Blood diamonds are being trafficked through Abidjan, through the Ivory Coast to fuel that and other conflicts. We cannot allow that to happen. That is why Bill S-36 is so critically important. That is why we take it to heart. That is why Parliament should adopt, embrace and pass the bill forthwith.
It is about Canada. It is about ensuring and enabling our mining industries to continue. It is about saving lives, not only here but half a world away as well. Those people are simply pawns caught in a bloody crossfire and they are subjected to the most heinous atrocities imaginable. We can help do that by not supporting terrorist activities that would use diamonds and other resources to fuel their anarchistic activities.
It may seem academic perhaps for us. It may seem trite perhaps or common for us to read about this. However, I can speak from personal experience. I met many child soldiers in southern Sudan, Sierra Leone and in other parts of the world. Those children are victims too. What they have been forced to do, in the name of acquiring blood diamonds and other resources for adult leaders, is heinous.
I am thankful, and I think most Canadians are too, that Ambassador Fowler and public servants of the Department of Foreign Affairs public took it upon themselves some years ago to try to address the issue. At that time, Angola, about which Ambassador Fowler felt very passionately, was an area with vast oil resources, and still is. However, it is an area that conflict has been destroying and eviscerating. Millions of people have died, or have been murdered or tortured. In part blood diamonds have driven that. The diamonds, which went through Antwerp and Tel Aviv, were sold and the money from them used to purchase arms.
I have seen young children with brand new automatic weapons that were purchased by these resources. This is a profound tragedy not only for them and the victims but for the countries as well. The resources are not being utilized for the benefit of their country.

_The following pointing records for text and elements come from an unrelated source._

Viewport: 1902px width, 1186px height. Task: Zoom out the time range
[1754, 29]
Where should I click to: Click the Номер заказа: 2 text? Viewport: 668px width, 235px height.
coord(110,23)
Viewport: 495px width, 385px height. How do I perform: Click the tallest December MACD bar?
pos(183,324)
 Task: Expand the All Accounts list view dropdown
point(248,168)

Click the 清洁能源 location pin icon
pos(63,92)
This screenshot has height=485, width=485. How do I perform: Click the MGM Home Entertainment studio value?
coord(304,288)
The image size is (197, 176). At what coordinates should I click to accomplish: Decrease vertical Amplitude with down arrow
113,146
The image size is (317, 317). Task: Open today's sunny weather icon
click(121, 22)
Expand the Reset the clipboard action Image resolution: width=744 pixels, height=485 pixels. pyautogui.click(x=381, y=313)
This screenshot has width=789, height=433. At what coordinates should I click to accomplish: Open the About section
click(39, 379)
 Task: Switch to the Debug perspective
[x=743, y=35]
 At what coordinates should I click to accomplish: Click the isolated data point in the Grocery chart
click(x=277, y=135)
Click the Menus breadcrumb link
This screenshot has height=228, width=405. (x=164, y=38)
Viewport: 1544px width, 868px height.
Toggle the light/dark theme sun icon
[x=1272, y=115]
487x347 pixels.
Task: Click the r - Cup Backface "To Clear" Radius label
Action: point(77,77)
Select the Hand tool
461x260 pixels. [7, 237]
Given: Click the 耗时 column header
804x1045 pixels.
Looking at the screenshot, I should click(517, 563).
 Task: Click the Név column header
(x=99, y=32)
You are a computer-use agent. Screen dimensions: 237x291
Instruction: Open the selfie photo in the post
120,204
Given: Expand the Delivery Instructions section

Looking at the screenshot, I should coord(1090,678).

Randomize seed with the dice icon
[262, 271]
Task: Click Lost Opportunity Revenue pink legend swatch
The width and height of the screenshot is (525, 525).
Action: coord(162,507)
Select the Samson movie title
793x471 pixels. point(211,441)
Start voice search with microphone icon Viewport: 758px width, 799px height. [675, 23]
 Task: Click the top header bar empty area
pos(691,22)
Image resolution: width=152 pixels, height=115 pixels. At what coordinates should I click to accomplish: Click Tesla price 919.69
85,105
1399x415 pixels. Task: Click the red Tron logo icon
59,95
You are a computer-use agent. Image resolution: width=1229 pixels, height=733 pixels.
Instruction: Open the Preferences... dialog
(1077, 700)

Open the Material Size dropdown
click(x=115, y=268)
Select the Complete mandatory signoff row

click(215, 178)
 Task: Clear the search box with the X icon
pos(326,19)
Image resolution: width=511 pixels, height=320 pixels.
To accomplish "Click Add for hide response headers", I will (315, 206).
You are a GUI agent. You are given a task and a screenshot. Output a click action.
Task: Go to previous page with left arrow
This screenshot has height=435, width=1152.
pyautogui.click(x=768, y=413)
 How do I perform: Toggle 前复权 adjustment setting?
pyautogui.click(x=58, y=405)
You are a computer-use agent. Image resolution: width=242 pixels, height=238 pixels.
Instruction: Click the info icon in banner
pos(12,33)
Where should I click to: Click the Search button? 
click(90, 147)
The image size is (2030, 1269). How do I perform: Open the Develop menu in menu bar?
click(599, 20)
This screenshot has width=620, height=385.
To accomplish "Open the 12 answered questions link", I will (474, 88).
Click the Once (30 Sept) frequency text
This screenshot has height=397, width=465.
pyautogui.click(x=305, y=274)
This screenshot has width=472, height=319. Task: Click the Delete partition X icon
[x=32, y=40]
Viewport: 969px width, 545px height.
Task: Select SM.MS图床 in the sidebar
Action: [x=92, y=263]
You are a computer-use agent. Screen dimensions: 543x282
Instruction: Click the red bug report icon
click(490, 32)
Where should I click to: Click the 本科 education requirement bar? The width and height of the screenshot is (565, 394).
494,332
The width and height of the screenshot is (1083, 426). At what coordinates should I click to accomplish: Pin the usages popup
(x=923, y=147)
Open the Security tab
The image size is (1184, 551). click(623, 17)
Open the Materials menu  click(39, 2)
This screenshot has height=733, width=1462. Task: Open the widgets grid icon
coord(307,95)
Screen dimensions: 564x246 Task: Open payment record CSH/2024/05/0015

We have had debates about the 0.7% in international aid. We know the real benefits for developing countries, most of which have vast resources, is not the aid that will go to them or 0.7%. It is about enabling those countries to have a stable government, good macro and micro economic policies and a judiciary that is fair, open and independent. It is about a country willing to have a regime that attracts foreign investment so the resources can be sustainably utilized, the profits of which can be used in large part to drive a sensible government and sensible policies for their people.
That direction is articulated a report commissioned by the United Nations about 2003. The report articulates the importance of the utilization of natural resources for the benefit of developing countries. In the confines of that document, exist the ways in which these countries can severe their ties to the west, the aid, and dependent cycle and become self-sufficient for their people. Botswana did it. It was able to utilize its diamonds in a responsible way by having a solid government that invested appropriately. It should be used as an example of a country that has utilized its resources wisely.
I beseech the House to pass the bill forthwith. It is critically important not only for our mining industry but to save lives in other parts of the world.